I am trying to use python to change the hostname in a url, and have been playing around with the urlparse module for a while now without finding a satisfactory solution. As an example, consider the url:

https://www.google.dk:80/barbaz

I would like to replace "www.google.dk" with e.g. "www.foo.dk", so I get the following url:

https://www.foo.dk:80/barbaz.

So the part I want to replace is what urlparse.urlsplit refers to as hostname. I had hoped that the result of urlsplit would let me make changes, but the resulting type ParseResult doesn't allow me to. If nothing else I can of course reconstruct the new url by appending all the parts together with +, but this would leave me with some quite ugly code with a lot of conditionals to get "://" and ":" in the correct places.
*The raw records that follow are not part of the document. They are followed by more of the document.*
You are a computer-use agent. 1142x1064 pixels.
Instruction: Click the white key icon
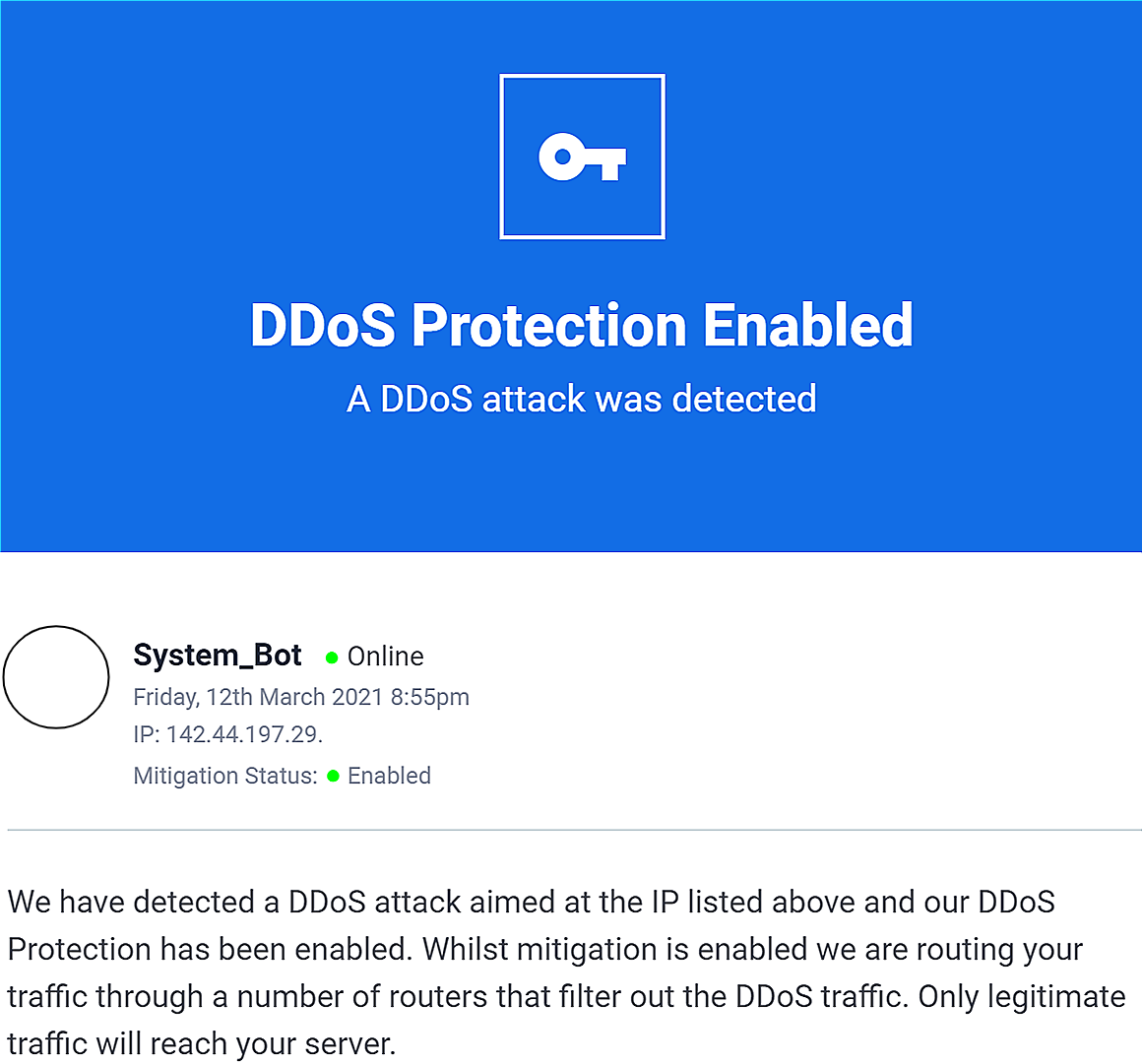582,156
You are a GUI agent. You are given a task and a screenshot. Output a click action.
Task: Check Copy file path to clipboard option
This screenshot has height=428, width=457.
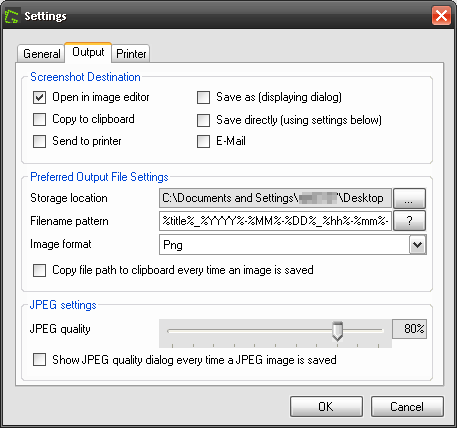click(39, 270)
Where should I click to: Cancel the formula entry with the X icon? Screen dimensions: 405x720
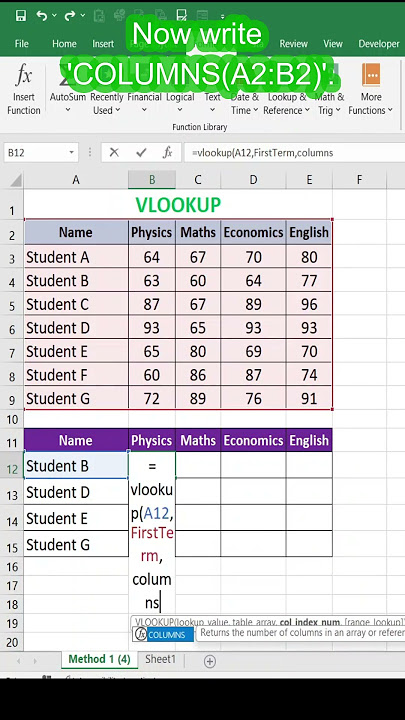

Prather answered 7/2, 2014 at 13:20 Comment(1)
I was trying to avoid any if statements, as it may vary whether the base url has a port number or not. Based on your answers though, it does not seem like I can avoid it :-). Thanks for your help.Prather
E
120

You can use urllib.parse.urlparse function and ParseResult._replace method (Python 3):

>>> import urllib.parse
>>> parsed = urllib.parse.urlparse("https://www.google.dk:80/barbaz")
>>> replaced = parsed._replace(netloc="www.foo.dk:80")
>>> print(replaced)
ParseResult(scheme='https', netloc='www.foo.dk:80', path='/barbaz', params='', query='', fragment='')
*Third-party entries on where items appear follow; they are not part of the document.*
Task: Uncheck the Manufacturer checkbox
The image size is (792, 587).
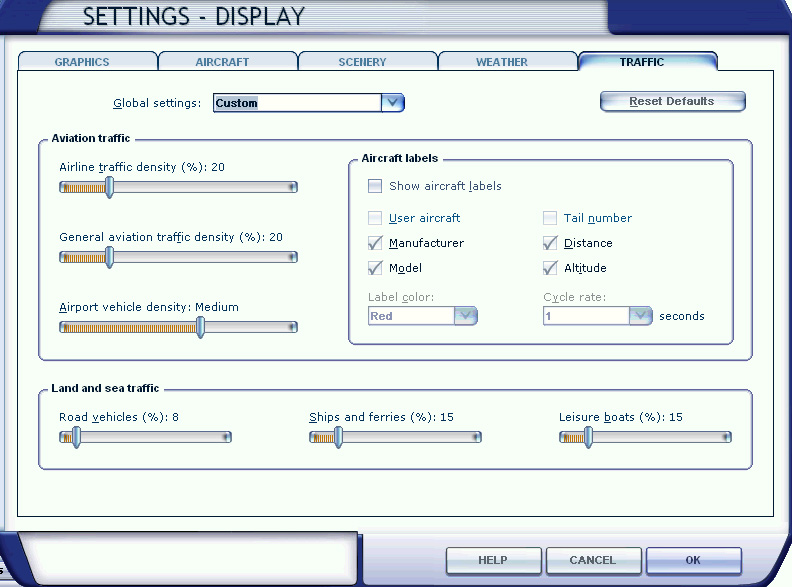Action: coord(375,243)
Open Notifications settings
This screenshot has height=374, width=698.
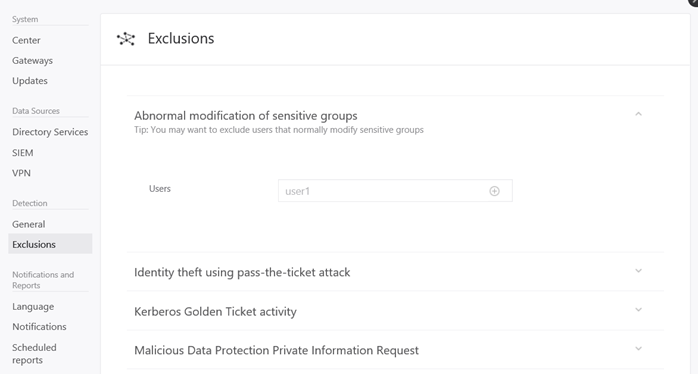pyautogui.click(x=39, y=326)
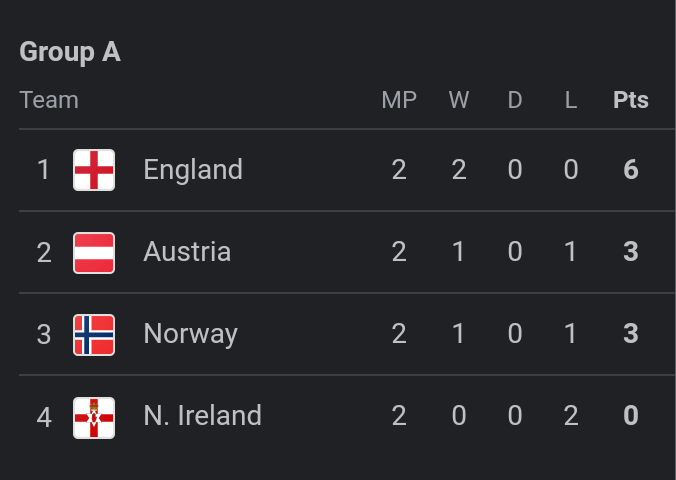Click the England flag icon
Viewport: 676px width, 480px height.
pos(94,170)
If you're using Python 2, then replace urllib.parse with urlparse.

ParseResult is a subclass of namedtuple and _replace is a namedtuple method that:

returns a new instance of the named tuple replacing specified fields with new values

UPDATE:

As @2rs2ts said in the comment netloc attribute includes a port number.

Good news: ParseResult has hostname and port attributes. Bad news: hostname and port are not the members of namedtuple, they're dynamic properties and you can't do parsed._replace(hostname="www.foo.dk"). It'll throw an exception.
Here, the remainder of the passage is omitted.